# Songs / Music that seemed to come up.



## Wanabeelee (Sep 6, 2011)

A list of songs that seemed to come up after my wifes PA that just seemed to say something to me.

How Could You - Saliva
Lover, Lover - Jerrod Niemann
Love Done Gone - Billy Currington
Good As I Was To You - Martina Mcbride
All These Years - Sawyer Brown
Didn't I - James Wesley
How Could You - Mario
Should've Said No - Taylor Swift
Do I - Luke Bryan
Someone Else Calling You Baby - Luke Bryan

Please add your songs to the list. (Even if they are love songs)


----------



## Almostrecovered (Jul 14, 2011)

You're making me feel old as I don't recognize any of those songs and only recognize the name Taylor Swift


----------



## Wanabeelee (Sep 6, 2011)

Almostrecovered said:


> You're making me feel old as I don't recognize any of those songs and only recognize the name Taylor Swift


Great thing about the internet is you can hear all of them if you wish.

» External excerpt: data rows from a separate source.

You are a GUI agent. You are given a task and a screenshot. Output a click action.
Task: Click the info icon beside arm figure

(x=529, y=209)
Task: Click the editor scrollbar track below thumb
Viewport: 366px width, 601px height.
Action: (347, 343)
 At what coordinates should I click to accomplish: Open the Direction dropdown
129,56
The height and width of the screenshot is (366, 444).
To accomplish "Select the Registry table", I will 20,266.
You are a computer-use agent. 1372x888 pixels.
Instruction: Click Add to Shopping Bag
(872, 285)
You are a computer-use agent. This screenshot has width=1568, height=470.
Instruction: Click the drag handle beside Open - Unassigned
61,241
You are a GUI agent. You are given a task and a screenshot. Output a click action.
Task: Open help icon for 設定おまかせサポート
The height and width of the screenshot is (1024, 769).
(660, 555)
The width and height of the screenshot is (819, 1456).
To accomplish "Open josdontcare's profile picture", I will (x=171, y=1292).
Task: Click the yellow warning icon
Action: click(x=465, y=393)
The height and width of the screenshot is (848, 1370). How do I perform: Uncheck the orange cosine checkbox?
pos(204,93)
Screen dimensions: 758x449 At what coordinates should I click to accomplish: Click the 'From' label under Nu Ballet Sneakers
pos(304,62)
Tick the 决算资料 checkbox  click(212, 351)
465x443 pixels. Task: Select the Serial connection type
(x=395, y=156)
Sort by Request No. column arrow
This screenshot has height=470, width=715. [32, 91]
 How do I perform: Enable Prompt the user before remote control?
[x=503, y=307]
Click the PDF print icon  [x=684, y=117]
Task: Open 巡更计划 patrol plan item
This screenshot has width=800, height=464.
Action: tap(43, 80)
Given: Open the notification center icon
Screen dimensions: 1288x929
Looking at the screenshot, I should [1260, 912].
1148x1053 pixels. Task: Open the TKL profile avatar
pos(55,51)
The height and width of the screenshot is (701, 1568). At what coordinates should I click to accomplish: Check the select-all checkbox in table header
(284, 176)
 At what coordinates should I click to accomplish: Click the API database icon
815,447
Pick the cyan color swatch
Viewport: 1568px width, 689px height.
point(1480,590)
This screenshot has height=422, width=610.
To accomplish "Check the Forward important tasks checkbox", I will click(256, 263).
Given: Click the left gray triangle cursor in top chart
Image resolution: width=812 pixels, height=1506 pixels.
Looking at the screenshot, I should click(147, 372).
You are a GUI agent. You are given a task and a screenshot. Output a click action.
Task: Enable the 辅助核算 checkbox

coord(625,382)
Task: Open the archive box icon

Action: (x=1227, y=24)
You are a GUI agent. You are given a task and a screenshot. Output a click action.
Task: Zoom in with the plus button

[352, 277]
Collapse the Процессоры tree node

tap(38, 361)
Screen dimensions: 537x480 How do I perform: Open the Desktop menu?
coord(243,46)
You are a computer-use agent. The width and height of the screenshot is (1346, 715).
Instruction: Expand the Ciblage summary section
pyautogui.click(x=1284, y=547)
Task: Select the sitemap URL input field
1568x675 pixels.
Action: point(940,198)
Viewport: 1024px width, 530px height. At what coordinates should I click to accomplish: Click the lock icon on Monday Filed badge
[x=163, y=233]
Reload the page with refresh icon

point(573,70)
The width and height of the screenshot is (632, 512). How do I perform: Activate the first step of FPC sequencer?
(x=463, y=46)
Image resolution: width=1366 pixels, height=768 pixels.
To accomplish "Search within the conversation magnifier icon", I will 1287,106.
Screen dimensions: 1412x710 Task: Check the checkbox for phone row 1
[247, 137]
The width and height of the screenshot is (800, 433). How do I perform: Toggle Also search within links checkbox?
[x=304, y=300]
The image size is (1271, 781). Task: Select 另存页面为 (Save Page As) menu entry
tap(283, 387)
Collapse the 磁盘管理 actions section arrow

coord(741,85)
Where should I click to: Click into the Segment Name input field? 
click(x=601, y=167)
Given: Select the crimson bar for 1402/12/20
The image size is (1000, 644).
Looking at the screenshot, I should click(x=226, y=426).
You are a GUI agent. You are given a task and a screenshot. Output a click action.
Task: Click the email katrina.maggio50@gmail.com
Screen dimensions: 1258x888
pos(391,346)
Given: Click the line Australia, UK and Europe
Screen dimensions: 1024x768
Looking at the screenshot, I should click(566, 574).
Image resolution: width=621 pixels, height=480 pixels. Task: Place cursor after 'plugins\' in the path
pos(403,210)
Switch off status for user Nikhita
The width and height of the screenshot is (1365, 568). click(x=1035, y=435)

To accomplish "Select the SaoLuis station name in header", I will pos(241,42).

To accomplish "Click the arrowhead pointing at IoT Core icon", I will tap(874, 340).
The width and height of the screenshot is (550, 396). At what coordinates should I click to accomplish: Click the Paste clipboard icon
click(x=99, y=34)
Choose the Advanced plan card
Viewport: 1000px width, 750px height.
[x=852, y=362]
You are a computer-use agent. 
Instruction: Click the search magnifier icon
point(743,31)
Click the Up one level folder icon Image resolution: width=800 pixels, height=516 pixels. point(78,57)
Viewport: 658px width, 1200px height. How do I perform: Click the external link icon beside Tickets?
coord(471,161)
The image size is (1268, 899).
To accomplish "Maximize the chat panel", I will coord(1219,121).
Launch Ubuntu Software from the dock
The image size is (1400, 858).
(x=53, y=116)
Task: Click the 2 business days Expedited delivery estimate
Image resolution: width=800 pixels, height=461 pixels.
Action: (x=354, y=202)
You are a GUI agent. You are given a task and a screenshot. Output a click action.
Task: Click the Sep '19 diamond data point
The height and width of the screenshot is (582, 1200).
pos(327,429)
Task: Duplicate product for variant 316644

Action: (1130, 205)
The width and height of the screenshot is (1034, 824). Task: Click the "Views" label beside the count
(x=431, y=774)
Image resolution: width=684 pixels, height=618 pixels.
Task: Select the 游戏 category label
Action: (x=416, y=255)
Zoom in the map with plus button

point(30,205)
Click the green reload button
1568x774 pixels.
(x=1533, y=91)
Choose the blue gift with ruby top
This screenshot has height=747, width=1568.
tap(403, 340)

Groveshark has them all.


----------



## Craggy456 (Feb 22, 2011)

There's a newer one by Christina Perry "Jar of Hearts"


"Jar Of Hearts"

No, I can't take one more step towards you
‘Cause all that's waiting is regret
Don't you know I'm not your ghost anymore
You lost the love I loved the most

I learned to live, half alive
And now you want me one more time

[Chorus:]
And who do you think you are?
Runnin' 'round leaving scars
Collecting your jar of hearts
And tearing love apart
You're gonna catch a cold
From the ice inside your soul
So don't come back for me
Who do you think you are?

I hear you're asking all around
If I am anywhere to be found
But I have grown too strong
To ever fall back in your arms

I've learned to live, half alive
And now you want me one more time

[Chorus]

It took so long just to feel alright
Remember how to put back the light in my eyes
I wish I had missed the first time that we kissed
‘Cause you broke all your promises
And now you're back
You don't get to get me back

Who do you think you are?
Runnin' 'round leaving scars
Collecting your jar of hearts
And tearing love apart
You're gonna catch a cold
From the ice inside your soul
Don't come back for me
Don't come back at all

And who do you think you are?
Runnin' 'round leaving scars
Collecting your jar of hearts
And tearing love apart
You're gonna catch a cold
From the ice inside your soul
Don't come back for me
Don't come back at all

Who do you think you are?
Who do you think you are?
Who do you think you are?


----------



## Almostrecovered (Jul 14, 2011)

from The Bottom Half (Umphrey's McGee)




There were always questions
About where you been
With whom you went
Cuz I didn't know
I was only guessing
About what I'd seen
And I didn't mean no harm

But you were willing and were able
Though I never heard so I can't be sure
There was too much on my table
Stopping to eat
I took my seat for too long

There's not a thing worth remembering
When tomorrow can bring someone new
Get used to the thought
You can't be what you're not
Life has already got plans for you


----------



## HurtinginTN (Feb 22, 2011)

OK, you older folks may remember this one. I believe I read where it went to number 8 back in the early 90's. I saw them this weekend and danced to this with my daughter in front of the stage. It was pretty cool. It certainly matches what it's like. 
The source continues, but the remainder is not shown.